What is OSI Layer? It's Types

What is OSI Layer? It's Types

The OSI (Open Systems Interconnection) model is a way of describing how different devices communicate with each other over a network. It’s is developed by the ISO.

The OSI model is used in the field of networking to provide a standardized way of understanding how devices communicate with each other in a network. The OSI model is divided into seven layers, each with its own specific set of functions. These layers are arranged in a hierarchical order, with each layer building on top of the one below it.

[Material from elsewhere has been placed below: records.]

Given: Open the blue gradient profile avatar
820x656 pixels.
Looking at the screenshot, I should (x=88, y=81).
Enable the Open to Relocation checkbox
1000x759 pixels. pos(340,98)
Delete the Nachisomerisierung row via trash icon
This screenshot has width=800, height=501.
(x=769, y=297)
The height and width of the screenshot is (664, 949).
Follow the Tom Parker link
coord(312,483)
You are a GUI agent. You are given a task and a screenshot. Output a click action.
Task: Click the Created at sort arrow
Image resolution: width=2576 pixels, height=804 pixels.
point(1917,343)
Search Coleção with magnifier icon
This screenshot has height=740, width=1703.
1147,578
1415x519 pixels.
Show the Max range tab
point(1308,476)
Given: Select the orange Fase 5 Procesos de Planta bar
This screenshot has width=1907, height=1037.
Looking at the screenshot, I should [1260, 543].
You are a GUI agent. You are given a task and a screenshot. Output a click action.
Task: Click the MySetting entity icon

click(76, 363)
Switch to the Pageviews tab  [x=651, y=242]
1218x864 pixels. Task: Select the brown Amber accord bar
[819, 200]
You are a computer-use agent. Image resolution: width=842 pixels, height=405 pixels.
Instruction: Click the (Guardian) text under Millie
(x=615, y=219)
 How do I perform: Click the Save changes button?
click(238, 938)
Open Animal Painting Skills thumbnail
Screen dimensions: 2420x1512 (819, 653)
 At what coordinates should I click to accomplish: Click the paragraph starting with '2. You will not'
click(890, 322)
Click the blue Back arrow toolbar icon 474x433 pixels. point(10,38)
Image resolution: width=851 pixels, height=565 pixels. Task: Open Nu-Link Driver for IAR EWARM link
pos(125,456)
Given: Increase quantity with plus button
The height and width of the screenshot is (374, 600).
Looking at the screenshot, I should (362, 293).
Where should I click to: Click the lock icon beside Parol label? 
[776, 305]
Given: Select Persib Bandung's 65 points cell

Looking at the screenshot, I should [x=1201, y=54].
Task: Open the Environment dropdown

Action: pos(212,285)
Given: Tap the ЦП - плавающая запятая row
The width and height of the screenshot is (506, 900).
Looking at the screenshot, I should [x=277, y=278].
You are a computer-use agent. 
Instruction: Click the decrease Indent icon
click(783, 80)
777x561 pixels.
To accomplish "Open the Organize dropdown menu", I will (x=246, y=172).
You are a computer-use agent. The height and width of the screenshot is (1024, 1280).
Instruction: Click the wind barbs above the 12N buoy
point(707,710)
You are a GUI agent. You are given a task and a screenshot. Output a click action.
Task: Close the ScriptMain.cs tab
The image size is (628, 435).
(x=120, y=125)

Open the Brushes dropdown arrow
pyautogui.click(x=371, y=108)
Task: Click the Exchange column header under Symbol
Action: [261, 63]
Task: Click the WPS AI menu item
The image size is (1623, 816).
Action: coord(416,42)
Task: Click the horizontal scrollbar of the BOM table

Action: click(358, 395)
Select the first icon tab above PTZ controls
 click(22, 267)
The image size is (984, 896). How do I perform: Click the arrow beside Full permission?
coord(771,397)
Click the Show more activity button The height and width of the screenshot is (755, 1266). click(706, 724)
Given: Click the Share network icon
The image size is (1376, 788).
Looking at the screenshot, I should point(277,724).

The seven layers of the OSI model are:

7. Application layer

6. Presentation Layer

5. Session Layer

4. Transport Layer

3. Network Layer

2. Data Link Layer

1. Physical layer

Note:

You can remember above point just like this All People Seen To Need Data Processing

A - Application Layer

P - Presentation Layer

S - Session Layer

T - Transport Layer

N - Network Layer

D - Data Link Layer

P - Physical Layer

 

Describe Above point in detail

7. Application Layer:

• Provides high-level services and protocols to end-users.
• Enables communication between software applications running on different devices.
• Defines protocols and standards for common applications to ensure interoperability between devices.  
• Implements protocols such as HTTP, FTP, SMTP, and DNS.
  Supports application-level services such as file sharing, email, and remote login.
• Supports application-level services such as file sharing, email, and remote login. 

6. Presentation Layer:

• Provides data representation and manipulation services.
• Translates data between different data formats and character sets.
• Handles data encryption, compression, and formatting.
• Enables data conversion between different data types.  
• Provides services such as data compression, encryption, and decryption.

5. Session Layer:

• Establishes, manages, and terminates communication sessions between devices.
• Provides synchronization and checkpointing, allowing devices to resume communication after an interruption. 
• Handles security and authentication of communication sessions.  
• Provides session management and control such as opening and closing sessions.
  
• Supports remote procedure calls and virtual terminal access

4. Transport Layer:

• Provides reliable and transparent data transfer between devices.
• Ensures data integrity, flow control, and error recovery.
• Manages connections between devices and multiplexing of data streams.
• Can provide segmentation and reassembly of large data sets.
•  Implements transport protocols such as TCP and UDP.
  

3. Network Layer:

•  Provides logical addressing and routing of data between devices on different networks.
• Determines the best path for data to travel between devices.
• Handles addressing and packet switching, as well as congestion control and traffic prioritization.
  
• Translates logical addresses into physical addresses.
•  Implements routing protocols such as RIP, OSPF, and BGP.

2. Data Link Layer:

• Transfers data between directly connected devices on the same network.
• Divides the data into frames and adds header and trailer information to each frame.
• Performs error detection and correction, flow control, and manages access to the communication medium.
• Provides MAC addressing to uniquely identify devices on the network.
• Defines the protocols for error recovery and retransmission of lost frames.

1. Physical Layer:

•  Transmits raw data bits over a communication channel using physical devices and media.
  
• Defines the specifications for physical connections, such as voltage levels, bit rates, and transmission distances.
• Handles the electrical and mechanical characteristics of the interface between devices, including the cables and connectors.
• Specifies the transmission mode such as simplex, half-duplex, and full-duplex.
• Provides physical addressing to identify devices on the network.